Je suis nul en dessin, mais j'ai toujours aimé laissé courir mon stylo sur du papier. Ça me destressait pendant les cours, je recherchais des formes, en fait j'évitais au maximum de réfléchir pendant que je dessinais, je visais le "poème graphique", le truc qui sort naturellement, qui pouvait éventuellement me révéler quelque chose sur mes profondeurs. Mais je ne me suis jamais crû aucun talent d'artiste. Ce sont des choses qui se ressentent : je savais que je n'avais pas "l'œil". Je n'avais pas cette capacité à traduire le monde en images.

Au début des années 70, la société ABC (vous savez écrire, donc vous savez dessiner) inondait les journaux de ses pubs pour des cours de dessin par correspondance. J'avais demandé à ma mère de m'inscrire, nous avions demandé les tarifs, une représentante était venue à la maison et ma mère, toute gênée, avait répondu que ce n'était pas dans ses moyens. Et je voyais cette nana d'ABC faire son boulot, c'est à dire culpabiliser ma mère à donf en lui disant qu'elle était en train de briser dans l'œuf la carrière de son petit génie potentiel (moi, si vous suivez bien). Grand moment de cynisme et de sadisme social. Il paraît que les gens en contact avec le public se font de plus en plus agresser. C'est bien triste, mais des fois, ils le cherchent, aussi ?

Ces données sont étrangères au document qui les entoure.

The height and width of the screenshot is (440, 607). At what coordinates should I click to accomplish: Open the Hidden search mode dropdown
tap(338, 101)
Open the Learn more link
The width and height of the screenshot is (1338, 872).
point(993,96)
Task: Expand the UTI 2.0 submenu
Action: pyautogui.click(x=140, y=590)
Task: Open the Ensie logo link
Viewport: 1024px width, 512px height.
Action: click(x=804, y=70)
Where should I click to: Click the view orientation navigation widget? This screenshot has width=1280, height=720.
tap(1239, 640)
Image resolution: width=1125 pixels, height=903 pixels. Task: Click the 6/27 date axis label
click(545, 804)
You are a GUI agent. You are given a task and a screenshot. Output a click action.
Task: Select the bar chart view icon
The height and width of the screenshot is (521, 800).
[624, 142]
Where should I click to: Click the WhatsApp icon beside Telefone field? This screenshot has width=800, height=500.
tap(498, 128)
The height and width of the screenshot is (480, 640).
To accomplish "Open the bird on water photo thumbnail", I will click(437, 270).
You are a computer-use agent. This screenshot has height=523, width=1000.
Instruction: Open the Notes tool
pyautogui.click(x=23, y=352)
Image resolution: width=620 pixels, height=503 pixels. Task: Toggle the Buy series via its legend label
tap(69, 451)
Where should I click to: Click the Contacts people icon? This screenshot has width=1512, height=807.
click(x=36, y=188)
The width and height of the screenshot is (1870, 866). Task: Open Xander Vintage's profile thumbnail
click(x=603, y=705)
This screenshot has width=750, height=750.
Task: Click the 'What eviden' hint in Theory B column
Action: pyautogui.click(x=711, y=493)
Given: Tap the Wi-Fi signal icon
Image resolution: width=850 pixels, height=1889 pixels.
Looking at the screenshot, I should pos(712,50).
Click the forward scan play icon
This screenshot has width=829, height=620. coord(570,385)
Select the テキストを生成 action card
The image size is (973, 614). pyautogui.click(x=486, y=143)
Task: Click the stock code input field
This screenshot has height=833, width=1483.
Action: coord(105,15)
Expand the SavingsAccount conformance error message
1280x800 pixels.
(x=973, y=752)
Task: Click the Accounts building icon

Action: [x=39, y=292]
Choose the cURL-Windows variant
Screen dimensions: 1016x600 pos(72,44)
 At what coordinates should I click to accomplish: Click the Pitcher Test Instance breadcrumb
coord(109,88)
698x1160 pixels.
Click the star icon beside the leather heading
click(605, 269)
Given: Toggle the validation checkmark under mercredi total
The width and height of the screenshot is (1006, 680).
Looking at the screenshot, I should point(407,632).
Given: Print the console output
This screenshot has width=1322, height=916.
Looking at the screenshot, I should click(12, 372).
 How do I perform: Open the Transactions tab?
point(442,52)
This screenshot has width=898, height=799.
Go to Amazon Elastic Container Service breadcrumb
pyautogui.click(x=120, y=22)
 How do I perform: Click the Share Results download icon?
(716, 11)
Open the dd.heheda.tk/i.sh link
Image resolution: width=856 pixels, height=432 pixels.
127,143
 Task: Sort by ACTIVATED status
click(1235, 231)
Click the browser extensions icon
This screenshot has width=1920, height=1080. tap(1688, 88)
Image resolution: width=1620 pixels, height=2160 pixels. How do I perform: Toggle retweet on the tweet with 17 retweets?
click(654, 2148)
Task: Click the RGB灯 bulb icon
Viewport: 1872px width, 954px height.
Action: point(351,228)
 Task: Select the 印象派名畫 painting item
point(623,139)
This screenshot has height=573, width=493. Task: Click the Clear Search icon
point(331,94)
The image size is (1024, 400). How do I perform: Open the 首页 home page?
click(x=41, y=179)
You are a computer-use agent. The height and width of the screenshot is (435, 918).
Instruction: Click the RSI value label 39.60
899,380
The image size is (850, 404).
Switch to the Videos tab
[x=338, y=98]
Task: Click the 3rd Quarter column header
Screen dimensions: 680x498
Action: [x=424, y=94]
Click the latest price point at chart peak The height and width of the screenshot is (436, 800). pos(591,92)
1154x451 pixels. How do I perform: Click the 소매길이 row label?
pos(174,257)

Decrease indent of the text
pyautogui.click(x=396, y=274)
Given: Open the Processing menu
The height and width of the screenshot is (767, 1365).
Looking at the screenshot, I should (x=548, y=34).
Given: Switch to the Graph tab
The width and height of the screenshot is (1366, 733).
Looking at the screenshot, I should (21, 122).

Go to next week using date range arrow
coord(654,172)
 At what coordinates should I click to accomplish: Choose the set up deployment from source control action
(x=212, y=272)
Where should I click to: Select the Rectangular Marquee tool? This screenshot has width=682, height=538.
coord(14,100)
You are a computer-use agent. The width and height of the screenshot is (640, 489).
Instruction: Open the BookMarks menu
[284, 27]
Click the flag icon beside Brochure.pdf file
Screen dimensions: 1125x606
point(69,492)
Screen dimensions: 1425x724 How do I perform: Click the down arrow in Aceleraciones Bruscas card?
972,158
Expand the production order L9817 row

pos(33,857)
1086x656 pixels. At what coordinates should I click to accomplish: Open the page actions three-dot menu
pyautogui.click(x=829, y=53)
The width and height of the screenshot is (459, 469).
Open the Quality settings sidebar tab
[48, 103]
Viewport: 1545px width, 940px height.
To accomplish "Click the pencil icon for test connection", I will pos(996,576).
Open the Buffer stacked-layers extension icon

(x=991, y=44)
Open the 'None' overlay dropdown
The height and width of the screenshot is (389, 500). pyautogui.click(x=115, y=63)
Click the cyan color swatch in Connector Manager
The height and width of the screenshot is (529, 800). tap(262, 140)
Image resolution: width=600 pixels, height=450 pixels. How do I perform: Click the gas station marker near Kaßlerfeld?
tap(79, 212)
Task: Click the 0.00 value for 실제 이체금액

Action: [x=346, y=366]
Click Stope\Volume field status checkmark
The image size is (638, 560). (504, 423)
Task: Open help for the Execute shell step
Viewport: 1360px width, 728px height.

J'ai plus de penchant pour la construction, la vision 3D, les formes... J'ai dû dessiner des dizaines de plans de maisons, toutes baroques, pour finalement revenir à l'humilité, la seule attitude vraie, l'intégration dans le paysage, l'adaptation au climat, à la tradition, une sorte de fondu enchaîné entre l'architectural et l'humain, quand il s'est agi de construire la nôtre.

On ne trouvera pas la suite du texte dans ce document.